Dollar drops to new low

20 Oct, 2007

The dollar fell to a record low against the euro and a basket of currencies on Thursday, pressured by soft US economic data and sluggish corporate earnings that bolstered chances of an interest rate cut.
Bank of America's poor third-quarter earnings on the back of mounting credit losses took their toll on the currency market early as it fanned concerns that the global liquidity crunch is far from over. It also strengthened the case for a cut in the target federal funds rate from the current 4.75 percent to avert a sharper slowdown.
US short-term rate futures on Thursday showed a 68 percent implied chance of a rate cut at the Fed's next monetary policy meeting on October 30-31. Futures now price fully a half-percentage-point's worth of cuts by mid-2008.

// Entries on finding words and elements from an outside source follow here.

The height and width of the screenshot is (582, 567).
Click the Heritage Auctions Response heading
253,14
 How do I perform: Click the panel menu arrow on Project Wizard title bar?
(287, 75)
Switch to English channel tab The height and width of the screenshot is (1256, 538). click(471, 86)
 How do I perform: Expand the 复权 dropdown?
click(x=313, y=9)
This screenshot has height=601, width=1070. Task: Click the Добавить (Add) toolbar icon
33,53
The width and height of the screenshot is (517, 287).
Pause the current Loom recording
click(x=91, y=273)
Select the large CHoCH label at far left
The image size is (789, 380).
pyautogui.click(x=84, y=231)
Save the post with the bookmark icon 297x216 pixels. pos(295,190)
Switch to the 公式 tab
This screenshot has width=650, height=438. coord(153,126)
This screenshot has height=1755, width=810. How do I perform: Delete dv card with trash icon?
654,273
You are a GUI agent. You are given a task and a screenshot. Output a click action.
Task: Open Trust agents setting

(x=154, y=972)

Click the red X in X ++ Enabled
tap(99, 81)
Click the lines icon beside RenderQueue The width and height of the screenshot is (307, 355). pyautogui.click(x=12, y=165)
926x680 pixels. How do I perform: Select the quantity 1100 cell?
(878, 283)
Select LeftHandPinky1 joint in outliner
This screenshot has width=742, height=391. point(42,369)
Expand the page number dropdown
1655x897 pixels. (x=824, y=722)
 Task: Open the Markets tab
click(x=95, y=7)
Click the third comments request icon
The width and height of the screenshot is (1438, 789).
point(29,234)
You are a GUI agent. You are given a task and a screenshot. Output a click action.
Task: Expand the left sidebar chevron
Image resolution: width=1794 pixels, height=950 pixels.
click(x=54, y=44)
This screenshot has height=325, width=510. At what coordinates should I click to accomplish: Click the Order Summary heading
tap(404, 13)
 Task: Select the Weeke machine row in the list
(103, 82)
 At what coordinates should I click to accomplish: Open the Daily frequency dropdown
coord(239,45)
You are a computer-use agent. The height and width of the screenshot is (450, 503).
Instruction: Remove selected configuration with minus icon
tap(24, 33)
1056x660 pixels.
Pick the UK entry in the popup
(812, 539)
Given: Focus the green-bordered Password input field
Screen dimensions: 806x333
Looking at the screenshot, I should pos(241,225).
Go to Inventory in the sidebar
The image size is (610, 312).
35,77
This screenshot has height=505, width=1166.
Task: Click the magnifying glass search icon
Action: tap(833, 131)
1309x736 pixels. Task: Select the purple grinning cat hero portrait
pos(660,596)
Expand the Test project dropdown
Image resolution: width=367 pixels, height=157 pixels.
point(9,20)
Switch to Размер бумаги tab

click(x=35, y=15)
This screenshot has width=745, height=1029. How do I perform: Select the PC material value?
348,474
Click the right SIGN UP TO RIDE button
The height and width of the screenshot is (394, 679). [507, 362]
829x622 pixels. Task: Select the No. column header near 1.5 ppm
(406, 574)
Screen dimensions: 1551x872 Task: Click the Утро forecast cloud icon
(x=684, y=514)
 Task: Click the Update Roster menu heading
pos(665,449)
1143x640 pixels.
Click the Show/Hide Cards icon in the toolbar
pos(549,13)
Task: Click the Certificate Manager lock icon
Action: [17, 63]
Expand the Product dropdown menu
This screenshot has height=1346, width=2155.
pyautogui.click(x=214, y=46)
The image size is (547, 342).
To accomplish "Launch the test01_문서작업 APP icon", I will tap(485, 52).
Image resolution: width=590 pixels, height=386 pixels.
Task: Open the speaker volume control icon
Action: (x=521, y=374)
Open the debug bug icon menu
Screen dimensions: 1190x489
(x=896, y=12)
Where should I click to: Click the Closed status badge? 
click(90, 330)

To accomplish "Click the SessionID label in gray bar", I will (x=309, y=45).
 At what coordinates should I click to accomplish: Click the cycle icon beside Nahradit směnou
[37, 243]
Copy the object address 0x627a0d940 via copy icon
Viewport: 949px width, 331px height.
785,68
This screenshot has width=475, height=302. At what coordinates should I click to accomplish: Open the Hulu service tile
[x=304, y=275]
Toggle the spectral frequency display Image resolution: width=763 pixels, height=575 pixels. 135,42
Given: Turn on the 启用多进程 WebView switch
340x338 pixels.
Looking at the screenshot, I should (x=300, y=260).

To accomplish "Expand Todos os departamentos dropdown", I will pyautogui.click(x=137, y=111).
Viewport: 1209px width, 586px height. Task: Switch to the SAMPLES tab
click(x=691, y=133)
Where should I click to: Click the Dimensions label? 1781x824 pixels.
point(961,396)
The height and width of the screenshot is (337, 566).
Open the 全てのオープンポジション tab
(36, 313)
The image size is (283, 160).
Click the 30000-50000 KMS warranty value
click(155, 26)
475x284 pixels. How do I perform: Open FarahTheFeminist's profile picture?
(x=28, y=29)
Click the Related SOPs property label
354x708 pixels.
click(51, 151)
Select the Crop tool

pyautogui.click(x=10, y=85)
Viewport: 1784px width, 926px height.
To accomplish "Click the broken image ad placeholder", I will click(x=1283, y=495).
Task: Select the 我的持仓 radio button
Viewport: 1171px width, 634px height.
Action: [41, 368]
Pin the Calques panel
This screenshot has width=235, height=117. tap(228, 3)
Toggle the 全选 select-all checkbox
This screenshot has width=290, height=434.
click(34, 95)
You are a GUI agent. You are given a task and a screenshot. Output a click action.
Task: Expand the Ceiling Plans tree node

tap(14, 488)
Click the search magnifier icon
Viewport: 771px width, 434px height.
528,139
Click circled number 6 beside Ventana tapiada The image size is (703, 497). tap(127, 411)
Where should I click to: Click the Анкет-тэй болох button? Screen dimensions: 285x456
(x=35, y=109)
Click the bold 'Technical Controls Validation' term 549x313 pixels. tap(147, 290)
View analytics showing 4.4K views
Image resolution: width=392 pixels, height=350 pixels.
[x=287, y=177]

"Rate cut expectations have shifted quite significantly. As recently as Monday, expectations for a rate cut were around 35 percent, now it's about 70 percent," said Kathy Lien, chief FX strategist at DailyFX.com. "That is predominantly the reason why the US dollar is weaker."
The Philadelphia Federal Reserve business activity survey was the latest report to provide evidence of a slumping US economy. Earlier in the session, higher-than-expected initial weekly US jobless claims also gave the dollar a negative tone. Both reports followed dire US housing data on Wednesday, suggesting the slowdown is deeper than many initially thought.
In late afternoon trading, the euro was up around 0.6 percent on the day at $1.4294, after climbing to a lifetime peak at $1.4310 in the opening hours of the New York session, according to Reuters data.
The dollar index, a measure of the dollar's value against six major currencies, was down 0.7 percent at 77.590. Earlier, it fell to 77.478, the lowest since its post-Bretton Woods inception more than 30 years ago. It was the largest one-day percentage drop in the index since September 28.
The yen, on the other hand, gained as investors became more risk-averse and unwound carry trades in which they buy high-yielding currencies funded by borrowing low-yielders such as the yen. It was the yen's fourth straight day of gains against the dollar, the longest streak since the four days leading up to the Fed's surprise half-percentage-point cut in the discount rate, at which it lends to banks, on August 17.
The dollar was 0.8 percent weaker at 115.68 yen, near an earlier two-week low. The euro fell 0.2 percent against the yen to 165.37 yen. The dollar was already weak before the release of the Bank of America's earnings, still reeling from the effects of weak housing data the previous session.
"The combination of further US housing woes and disappointing earnings at (Bank of America) raises the downside risks for the US economy," said Ashraf Laidi, chief currency analyst at CMC Markets USA in a research note.
Foreign exchange investors are also cautious ahead of a Group of Seven meeting over the weekend. European businesses on Thursday urged France, Germany, and Italy to push for a clear commitment from the G7 group of rich industrial nations against further euro appreciation.
But few analysts were willing to bet any action will be taken to address the euro's surge against the dollar. "The reality is that currency volatility (in the euro) has fallen significantly from the spikes seen in mid-August," said Calyon in a research note.
On the US side, the bank believes that dollar weakness will not be mentioned in the statement at all given its limited impact on inflation. Analysts said the G7's focus is more likely to be on the tightly controlled Chinese yuan currency.